Alarmierende Ergebnisse bei Pilotbergung von Weltkriegsmunition in der Lübecker Bucht – Sofortprogramm geht in nächste Stufe

Bundesumweltminister Carsten Schneider (SPD) hat den Pilotversuch zur Bergung von alter Weltkriegsmunition aus der Ostsee im September 2025 erfolgreich abgeschlossen und berichtet von alarmierenden Ergebnissen: Bei den Testbergungen in der Lübecker Bucht waren viele Patronenhülsen und Munitionsteile bereits stark verfallen, mehrfach wurden frei liegende Explosivstoffe entdeckt. Die akute Gefahr für Meerestiere, Umwelt und Tourismus bleibt groß, denn laut Experten lagern schätzungsweise 1,6 Millionen Tonnen Kampfmittelreste am Grund von Nord- und Ostsee.

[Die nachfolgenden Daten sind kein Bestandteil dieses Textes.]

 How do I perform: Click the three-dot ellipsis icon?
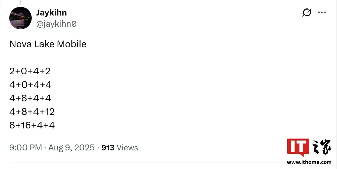point(322,12)
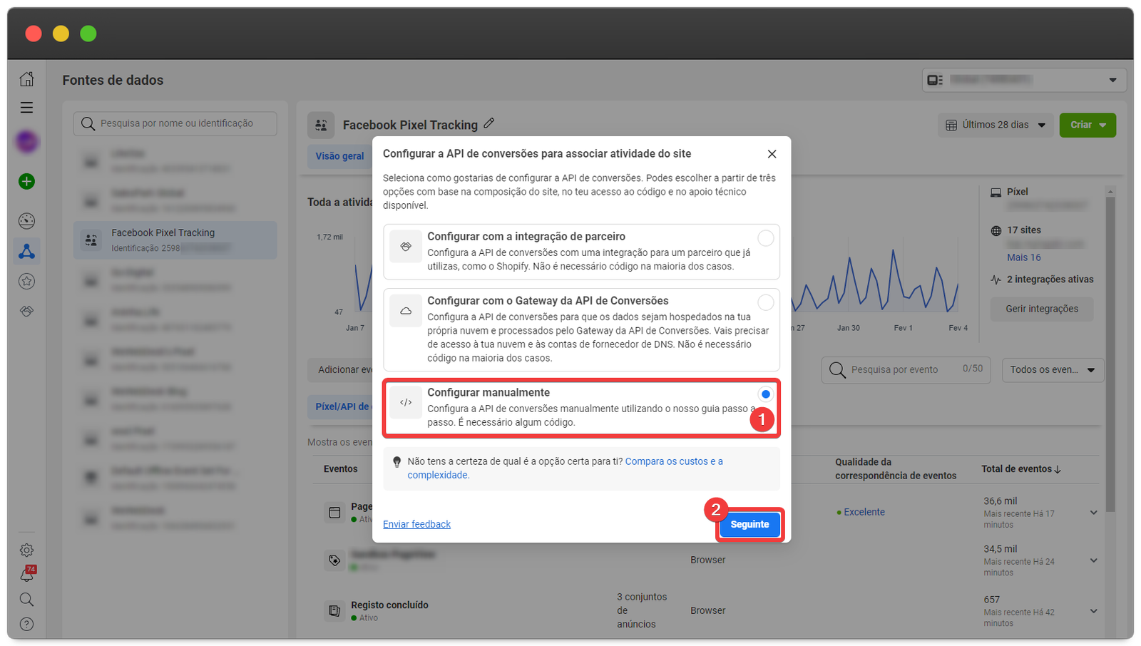Click the blue Seguinte button

pos(749,525)
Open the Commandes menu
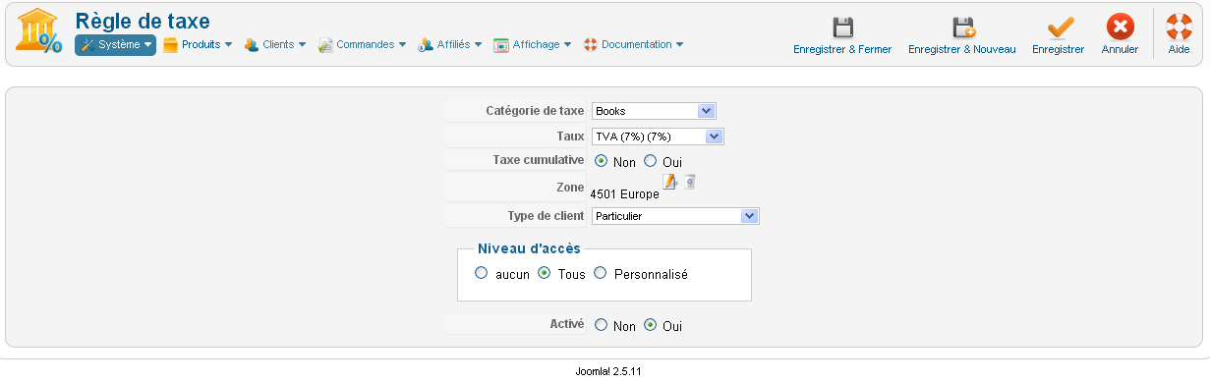1210x382 pixels. pos(362,45)
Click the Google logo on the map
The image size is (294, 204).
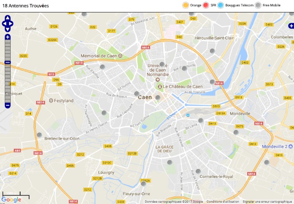click(x=11, y=200)
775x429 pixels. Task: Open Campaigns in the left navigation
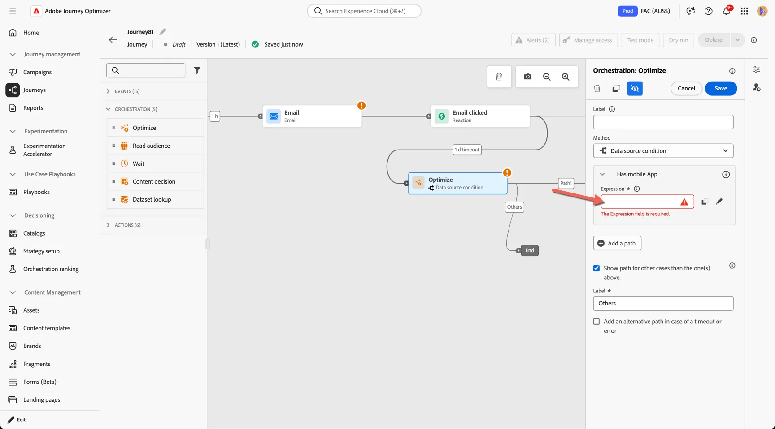coord(37,72)
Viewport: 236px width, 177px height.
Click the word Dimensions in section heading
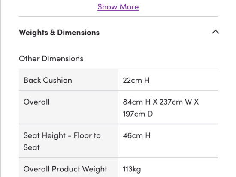78,33
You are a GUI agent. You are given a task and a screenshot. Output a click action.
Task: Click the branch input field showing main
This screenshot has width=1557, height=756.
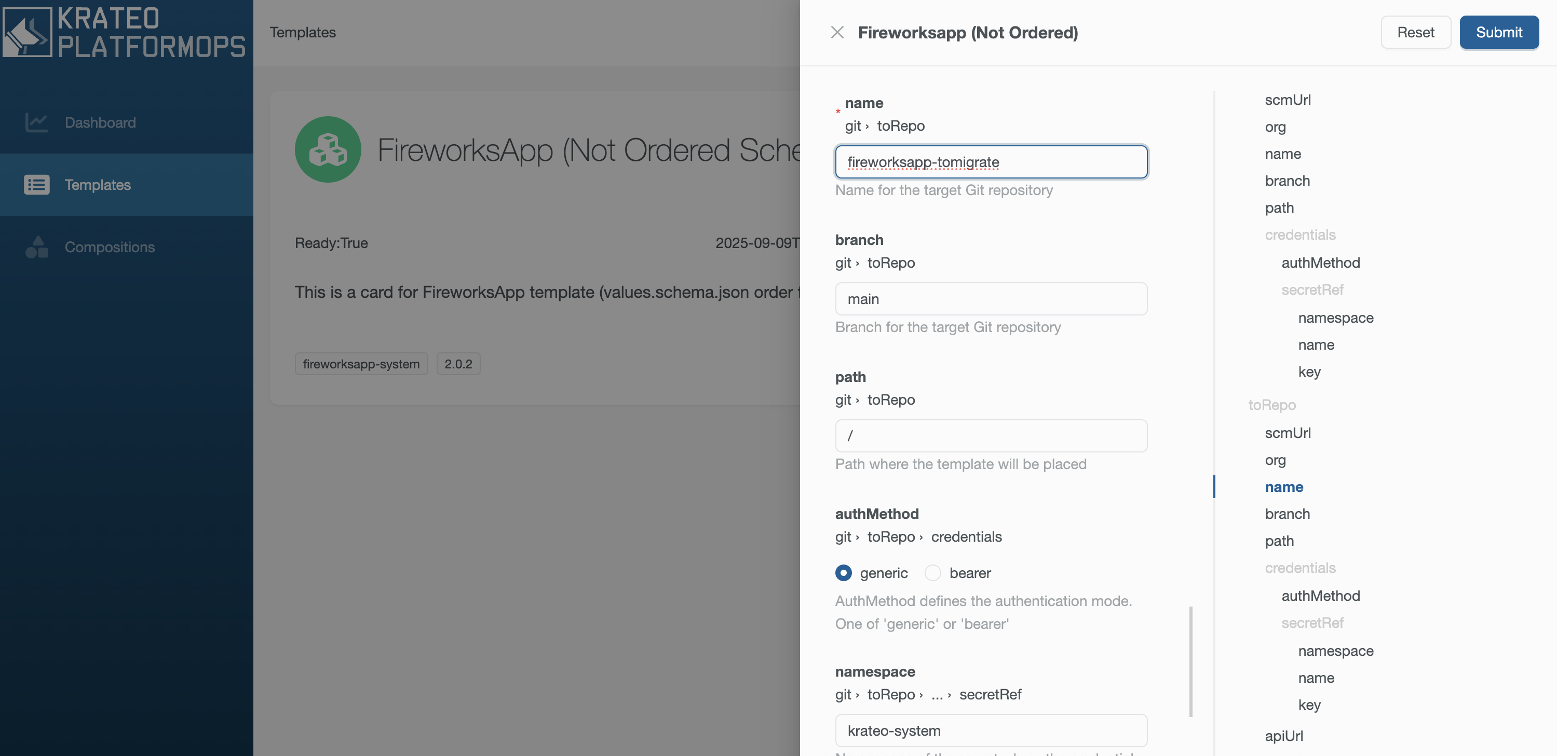991,299
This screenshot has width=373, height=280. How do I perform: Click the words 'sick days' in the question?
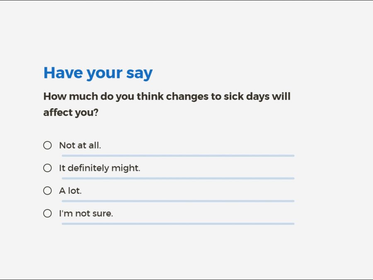coord(246,97)
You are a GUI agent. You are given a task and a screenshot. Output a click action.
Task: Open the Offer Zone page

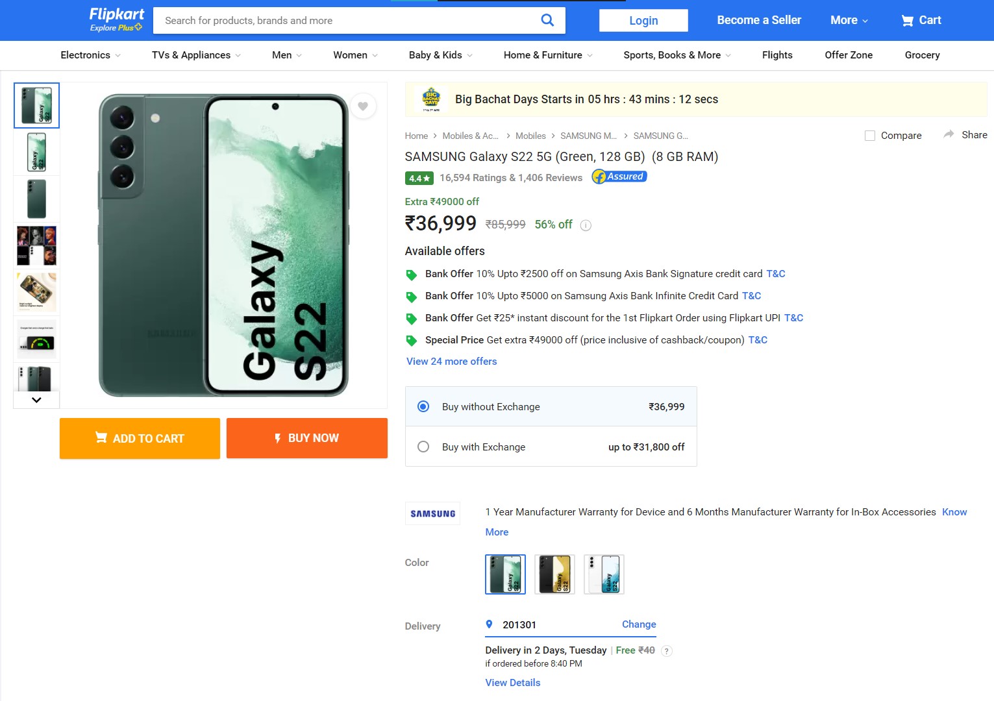849,55
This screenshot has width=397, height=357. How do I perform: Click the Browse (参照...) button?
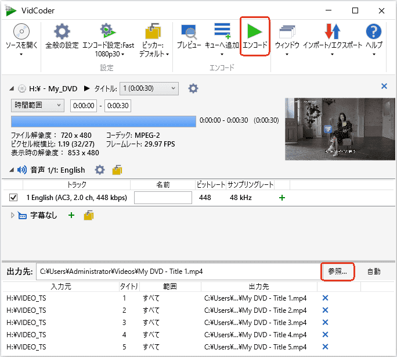click(x=337, y=272)
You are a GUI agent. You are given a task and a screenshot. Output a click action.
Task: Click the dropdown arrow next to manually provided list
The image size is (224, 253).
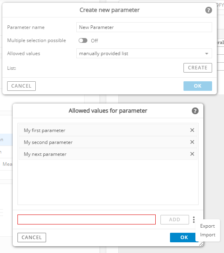click(x=207, y=54)
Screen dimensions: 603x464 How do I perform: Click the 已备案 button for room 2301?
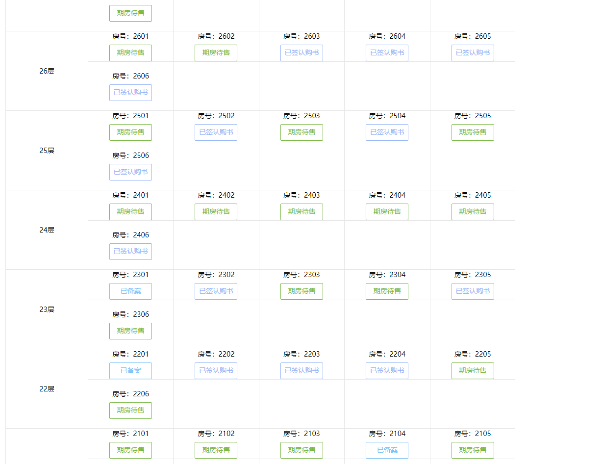coord(130,291)
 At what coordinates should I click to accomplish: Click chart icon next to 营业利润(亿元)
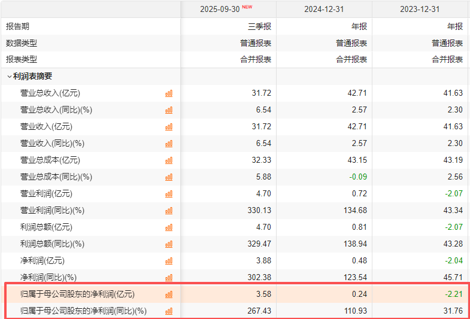coord(169,194)
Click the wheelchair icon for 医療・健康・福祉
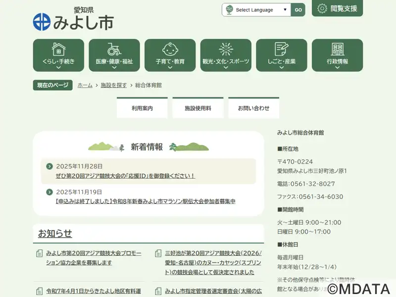Screen dimensions: 396x297 coord(114,49)
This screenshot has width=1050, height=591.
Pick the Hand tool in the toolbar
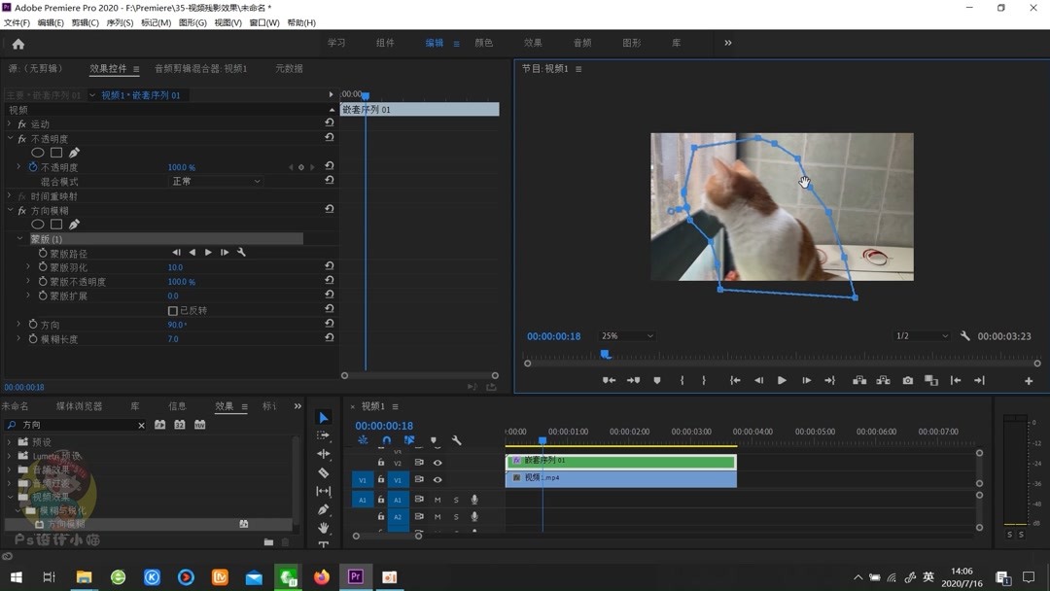pos(324,528)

Laut Minister Schneider geht das Sofortprogramm jetzt in die nächste Stufe: Die Entwicklung und der Bau einer weltweit einmaligen schwimmenden Entsorgungsanlage für Munitionsaltlasten auf See. Die Bundesregierung stellt dafür einen dreistelligen Millionenbetrag bereit. Das Ziel ist, künftig große Mengen Munition direkt und umweltfreundlich auf See zu vernichten.